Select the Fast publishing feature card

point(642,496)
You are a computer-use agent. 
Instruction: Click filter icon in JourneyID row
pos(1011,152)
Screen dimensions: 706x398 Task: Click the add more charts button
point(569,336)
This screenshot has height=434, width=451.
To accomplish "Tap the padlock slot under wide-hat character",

◆ **Problem details**
Can you pull out every row above and reproduce each one verbatim, keeping the original order?

◆ **Exercise response**
Select the Fast publishing feature card

point(642,496)
You are a computer-use agent. 
Instruction: Click filter icon in JourneyID row
pos(1011,152)
Screen dimensions: 706x398 Task: Click the add more charts button
point(569,336)
This screenshot has height=434, width=451.
To accomplish "Tap the padlock slot under wide-hat character",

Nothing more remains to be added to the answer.